▶ Exercise prompt:
Which lines of the data below contain "each"? Please show them all.

_ _ _ _ _ _ _

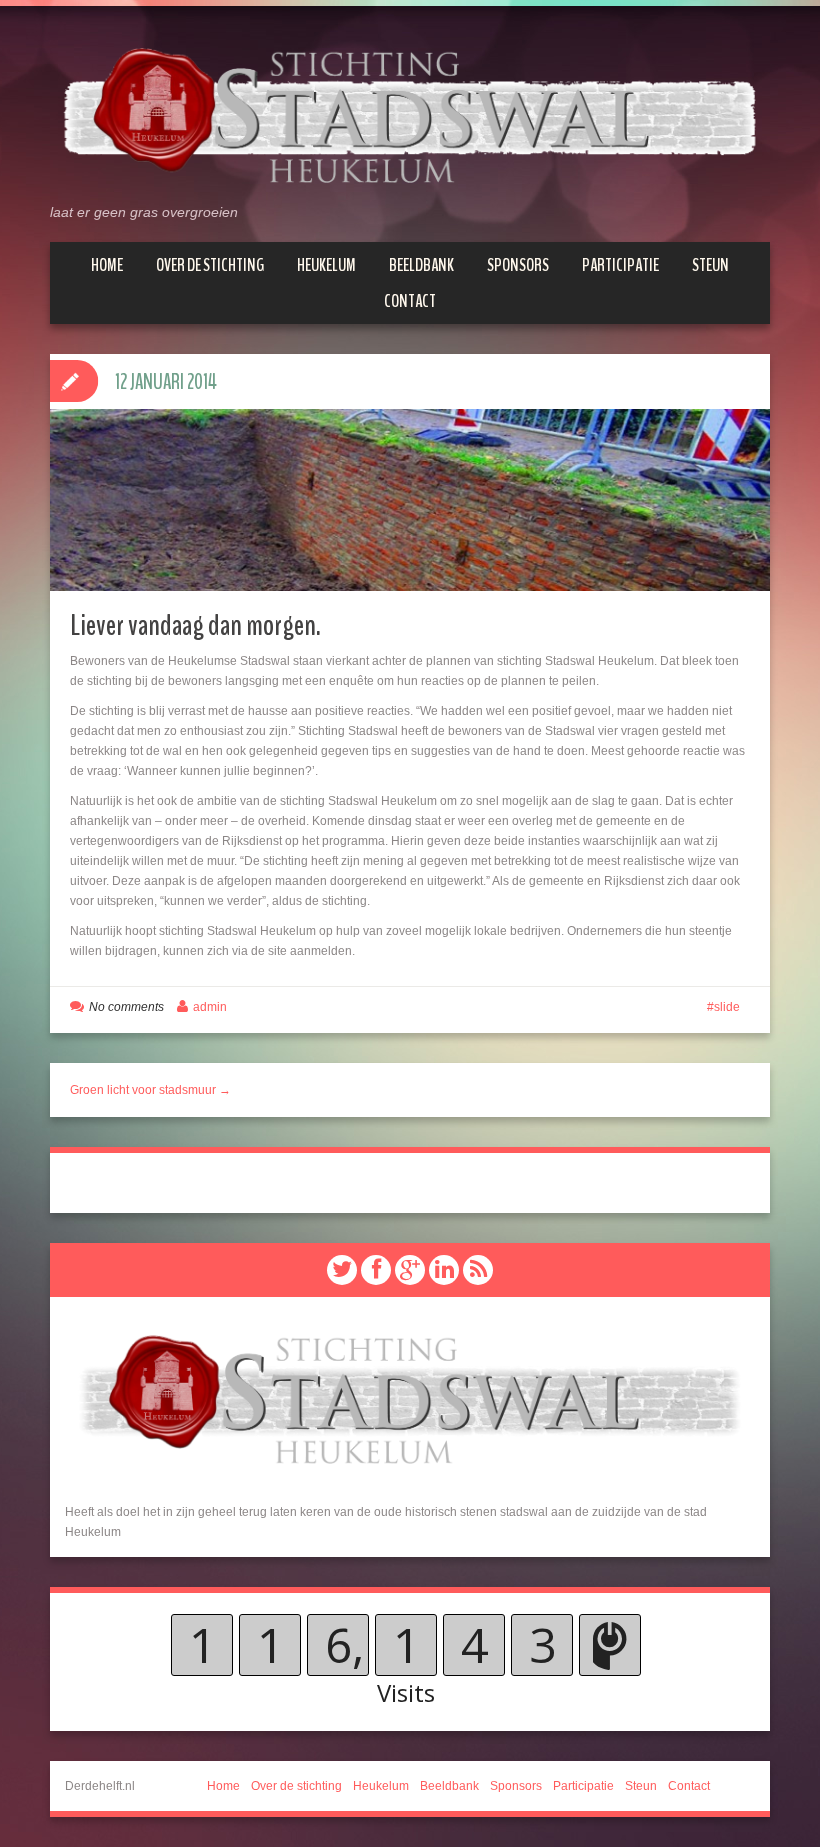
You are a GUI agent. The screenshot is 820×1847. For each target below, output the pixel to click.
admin (210, 1007)
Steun (710, 265)
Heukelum (326, 265)
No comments (126, 1007)
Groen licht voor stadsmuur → (150, 1090)
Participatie (620, 265)
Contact (410, 301)
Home (107, 265)
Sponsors (518, 265)
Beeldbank (421, 265)
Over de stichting (210, 265)
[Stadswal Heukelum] (410, 113)
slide (727, 1007)
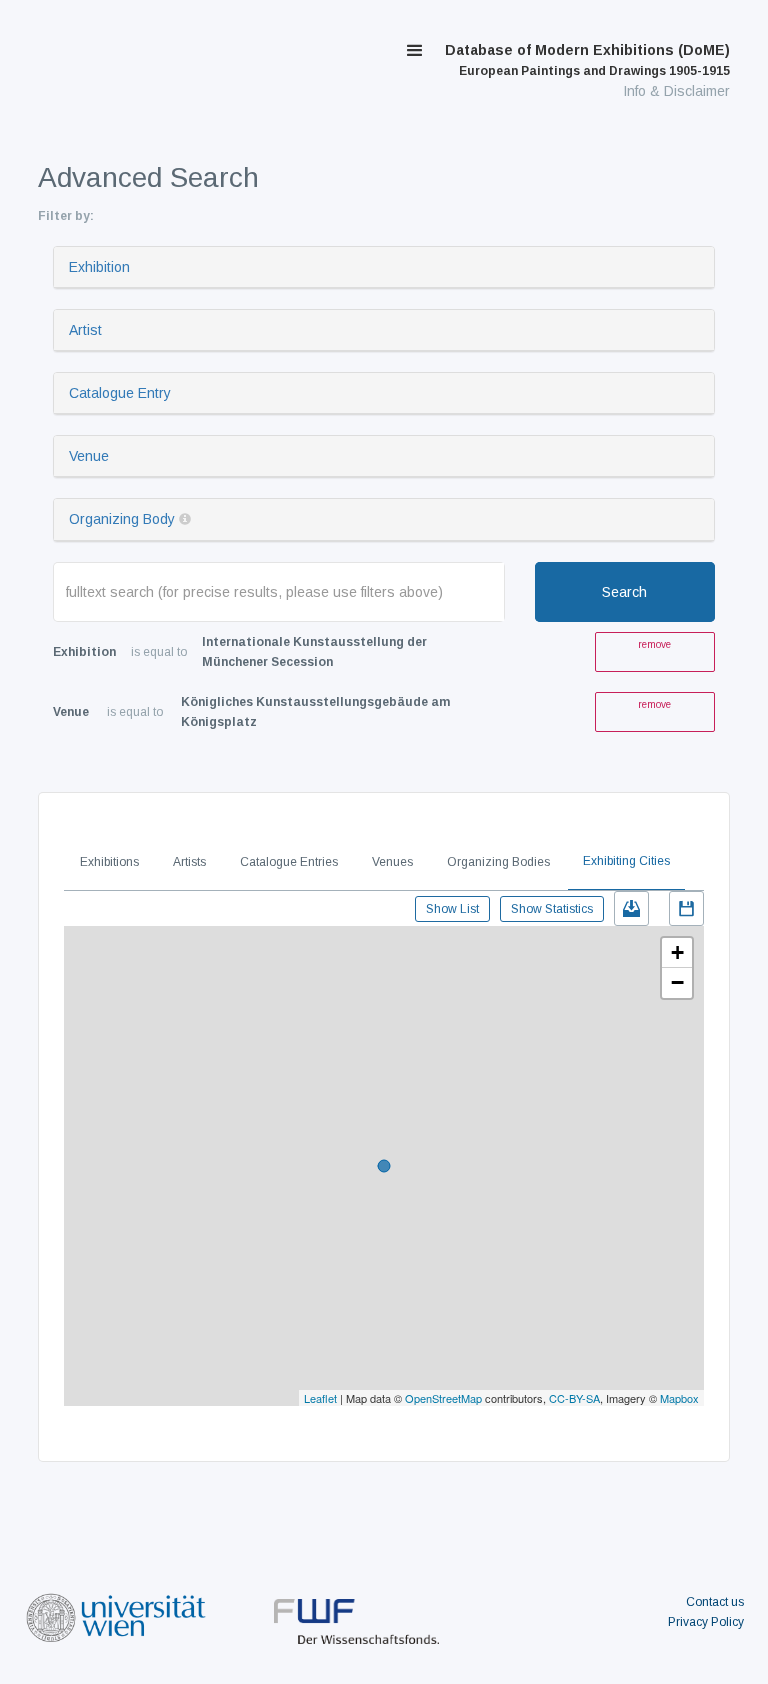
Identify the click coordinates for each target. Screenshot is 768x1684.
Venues (392, 862)
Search (624, 592)
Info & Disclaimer (676, 91)
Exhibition (99, 267)
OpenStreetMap (443, 1398)
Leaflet (320, 1398)
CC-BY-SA (574, 1398)
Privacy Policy (706, 1622)
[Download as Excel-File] (631, 908)
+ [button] (677, 952)
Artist (85, 330)
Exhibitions (109, 862)
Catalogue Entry (120, 393)
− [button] (677, 982)
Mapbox (679, 1398)
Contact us (715, 1602)
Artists (189, 862)
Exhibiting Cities (626, 861)
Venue (89, 456)
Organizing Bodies (498, 862)
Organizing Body (122, 519)
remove (654, 644)
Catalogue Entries (289, 862)
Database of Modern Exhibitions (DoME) (587, 60)
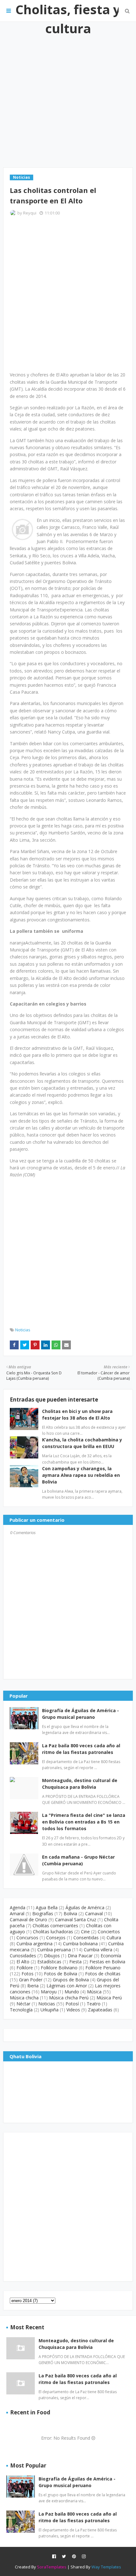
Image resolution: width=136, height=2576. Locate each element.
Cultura (114, 1938)
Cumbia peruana (54, 1950)
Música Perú (109, 1998)
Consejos (55, 1938)
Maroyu (49, 1992)
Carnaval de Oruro (28, 1920)
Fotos (28, 1974)
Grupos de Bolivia (71, 1980)
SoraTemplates (51, 2567)
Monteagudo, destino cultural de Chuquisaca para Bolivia (79, 1783)
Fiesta (75, 1962)
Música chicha (24, 1998)
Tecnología (21, 2010)
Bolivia (70, 1913)
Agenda (17, 1907)
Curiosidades (23, 1956)
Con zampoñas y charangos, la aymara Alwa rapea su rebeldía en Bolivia (81, 1475)
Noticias (22, 1330)
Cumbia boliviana (80, 1944)
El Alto (22, 1962)
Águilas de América (84, 1907)
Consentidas (86, 1938)
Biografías (42, 1913)
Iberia (33, 1986)
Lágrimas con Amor (66, 1986)
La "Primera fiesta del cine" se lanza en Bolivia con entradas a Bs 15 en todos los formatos (83, 1821)
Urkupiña (49, 2010)
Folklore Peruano (103, 1968)
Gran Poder (30, 1980)
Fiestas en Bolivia (107, 1962)
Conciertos (109, 1932)
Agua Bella (47, 1907)
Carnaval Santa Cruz (75, 1920)
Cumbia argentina (34, 1944)
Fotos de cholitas (103, 1974)
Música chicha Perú (69, 1998)
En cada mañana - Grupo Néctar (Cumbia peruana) (78, 1860)
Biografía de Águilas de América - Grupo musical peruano (80, 1713)
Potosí (72, 2004)
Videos (73, 2010)
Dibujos (52, 1956)
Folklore (24, 1968)
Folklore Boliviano (59, 1968)
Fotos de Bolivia (60, 1974)
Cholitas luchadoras (53, 1932)
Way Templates (106, 2567)
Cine (85, 1932)
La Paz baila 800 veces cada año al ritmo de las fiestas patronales (81, 1749)
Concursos (27, 1938)
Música (94, 1992)
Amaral (17, 1913)
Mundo (72, 1992)
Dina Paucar (80, 1956)
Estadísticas (49, 1962)
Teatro (94, 2004)
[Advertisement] (68, 95)
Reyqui (29, 213)
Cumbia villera (98, 1950)
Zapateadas (100, 2010)
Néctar (23, 2004)
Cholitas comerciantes (55, 1926)
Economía (111, 1956)
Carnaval (94, 1913)
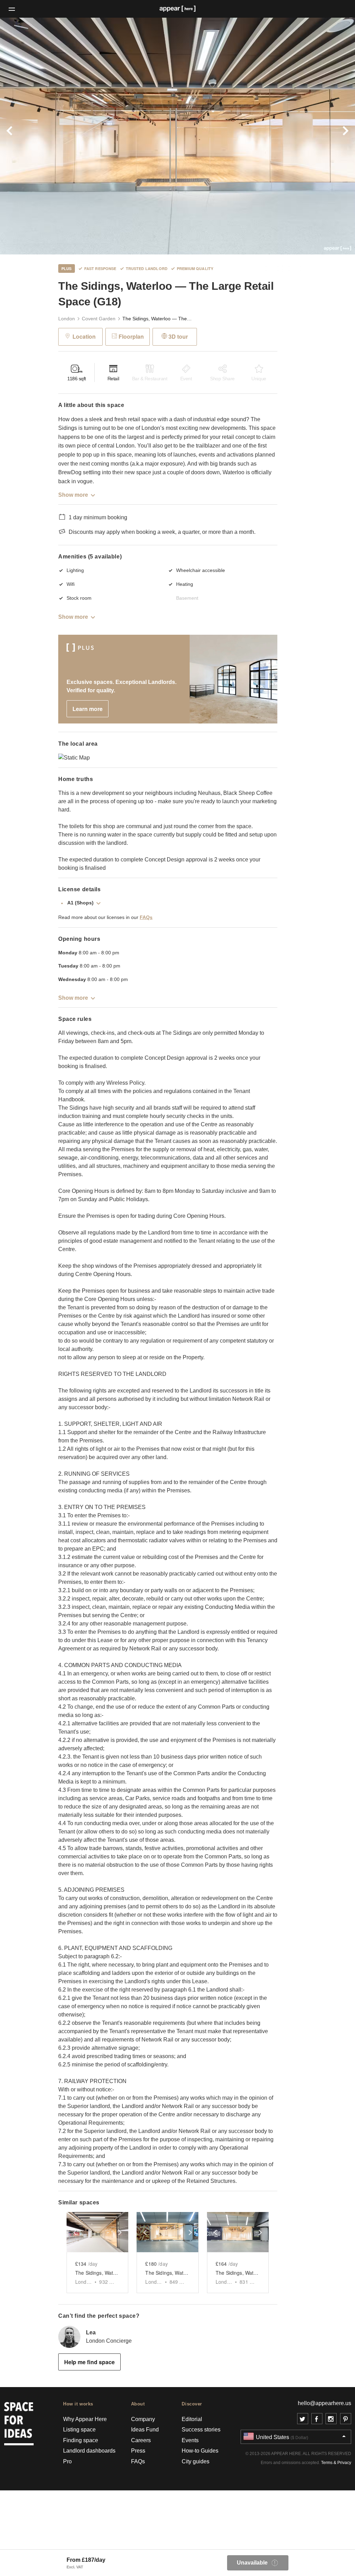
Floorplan (131, 336)
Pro (67, 2461)
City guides (195, 2461)
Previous (26, 136)
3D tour (178, 336)
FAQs (146, 917)
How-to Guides (200, 2451)
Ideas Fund (145, 2429)
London (66, 318)
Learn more (87, 709)
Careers (141, 2440)
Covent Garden (98, 318)
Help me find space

_ _ _ _ _ _ _

▶ Result:
You are a GUI agent. The screenshot is 820×1847. For each target below, output the pixel to click.
Identify the click coordinates for each target. Screenshot is 768x1684.
Image resolution: width=136, height=2576. Locate each element.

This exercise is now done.